Begrüßung: Herr Thomas, hallo! Vielen Dank, dass Sie sich die Zeit für dieses Interview genommen haben. Könnten Sie sich bitte kurz vorstellen, damit unsere Leser Ihren Hintergrund und Ihre Arbeit besser verstehen?
Hallo zusammen, ich bin Thomas. Keine Formalitäten nötig – Thomas reicht völlig, so wie Rafayel mich nennt. Ich bin seit einigen Jahren im Kunstmanagement tätig. Angefangen habe ich als Agent und später habe ich mich mit Rafayel zusammengetan, um eine Galerie zu eröffnen, die sich auf Kuratierung und die Förderung zeitgenössischer Kunst konzentriert.
Rafayel und ich sind nicht nur Geschäftspartner – ich würde sagen, wir sind schon seit vielen Jahren befreundet.
Frage 1: Was ist für Sie als Künstlermanager und Galerieleiter die größte Herausforderung in Ihrer täglichen Arbeit?
Rafayel zu finden, ohne Zweifel!
Haben Sie erwartet, dass ich über Geschäftsverhandlungen oder Ausstellungskuratierung spreche? Nun ja, die geschäftliche Seite bringt natürlich auch Herausforderungen mit sich, aber das ist für mich Routine.
Aber wir haben Rafayel heute noch gar nicht gesehen, oder? Haha!
Frage 2: Die Künstler, die wir bisher interviewt haben, hatten alle ihre ganz eigenen kreativen Gewohnheiten. Manche haben ihren Lieblingskuschelbären immer in der Nähe, andere müssen genau drei Bubble Teas trinken, bevor sie mit der Arbeit beginnen. Hast du Rafayel schon mal so seltsame Angewohnheiten beobachtet?
Moment mal, haben die alle so komische Angewohnheiten?

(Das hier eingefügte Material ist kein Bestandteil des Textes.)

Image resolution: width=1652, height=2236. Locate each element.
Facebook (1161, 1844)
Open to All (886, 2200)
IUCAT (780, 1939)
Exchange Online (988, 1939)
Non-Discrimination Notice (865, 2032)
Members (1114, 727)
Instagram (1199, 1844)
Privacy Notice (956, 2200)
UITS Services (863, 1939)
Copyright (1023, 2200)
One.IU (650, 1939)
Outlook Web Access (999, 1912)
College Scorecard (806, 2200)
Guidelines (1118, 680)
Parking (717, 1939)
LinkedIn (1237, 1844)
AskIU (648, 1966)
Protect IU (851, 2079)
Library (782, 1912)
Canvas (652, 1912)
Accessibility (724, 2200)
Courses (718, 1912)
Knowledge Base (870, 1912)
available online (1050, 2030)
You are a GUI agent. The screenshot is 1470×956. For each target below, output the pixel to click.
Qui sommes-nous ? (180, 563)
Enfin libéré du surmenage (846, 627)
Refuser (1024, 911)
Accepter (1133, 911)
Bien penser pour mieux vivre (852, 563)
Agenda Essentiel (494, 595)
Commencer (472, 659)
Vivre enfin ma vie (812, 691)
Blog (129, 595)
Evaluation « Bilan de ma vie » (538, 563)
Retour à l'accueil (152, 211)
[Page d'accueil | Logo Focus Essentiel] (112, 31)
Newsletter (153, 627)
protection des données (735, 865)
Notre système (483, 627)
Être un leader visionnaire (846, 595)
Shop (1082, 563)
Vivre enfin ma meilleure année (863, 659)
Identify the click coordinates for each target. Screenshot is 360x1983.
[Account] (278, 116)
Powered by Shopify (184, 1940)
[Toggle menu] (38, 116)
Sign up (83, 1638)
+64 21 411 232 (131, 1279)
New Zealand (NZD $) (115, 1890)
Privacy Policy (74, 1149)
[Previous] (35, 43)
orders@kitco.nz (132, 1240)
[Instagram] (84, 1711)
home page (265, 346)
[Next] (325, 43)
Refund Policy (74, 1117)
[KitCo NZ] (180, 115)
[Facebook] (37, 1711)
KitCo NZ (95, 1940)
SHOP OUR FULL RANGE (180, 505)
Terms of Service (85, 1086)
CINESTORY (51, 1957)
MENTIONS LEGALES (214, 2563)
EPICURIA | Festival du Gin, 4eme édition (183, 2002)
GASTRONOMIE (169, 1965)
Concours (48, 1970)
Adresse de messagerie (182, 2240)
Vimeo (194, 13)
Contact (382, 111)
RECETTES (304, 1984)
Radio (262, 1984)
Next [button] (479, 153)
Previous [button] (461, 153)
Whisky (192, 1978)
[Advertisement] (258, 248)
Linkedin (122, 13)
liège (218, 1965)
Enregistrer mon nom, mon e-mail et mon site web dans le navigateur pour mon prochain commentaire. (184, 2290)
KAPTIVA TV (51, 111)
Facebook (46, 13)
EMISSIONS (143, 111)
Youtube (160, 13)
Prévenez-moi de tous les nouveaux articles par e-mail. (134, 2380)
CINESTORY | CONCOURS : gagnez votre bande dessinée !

Thomas blinzelt überrascht und versinkt dann für fast eine Minute in tiefen Gedanken. Wenn Rafayel Kunst macht, stülpt er sich gern sein Glasaquarium über den Kopf, um das Leben wirklich aus der Perspektive eines Fisches zu erleben – die Welt mit seinen Augen zu sehen …Okay, das macht er natürlich nicht wirklich. Ich habe nur überlegt, wie solche schrägen Eigenheiten ein effektives Marketinginstrument für Künstler sein können, aber mir ist spontan nichts Gutes eingefallen. Was? Habt ihr das alle wirklich geglaubt? Künstler können sich heutzutage wohl alles erlauben … Aber wenn ich etwas wirklich Besorgniserregendes anmerken müsste, dann wäre es, dass Rafayel beim Arbeiten komplett vergisst zu essen. Früher habe ich ihm immer Essen ins Atelier gebracht, nur um sicherzugehen, dass er nicht vor Hunger umkippt.
Aber in letzter Zeit muss ich mir darüber keine Sorgen mehr machen.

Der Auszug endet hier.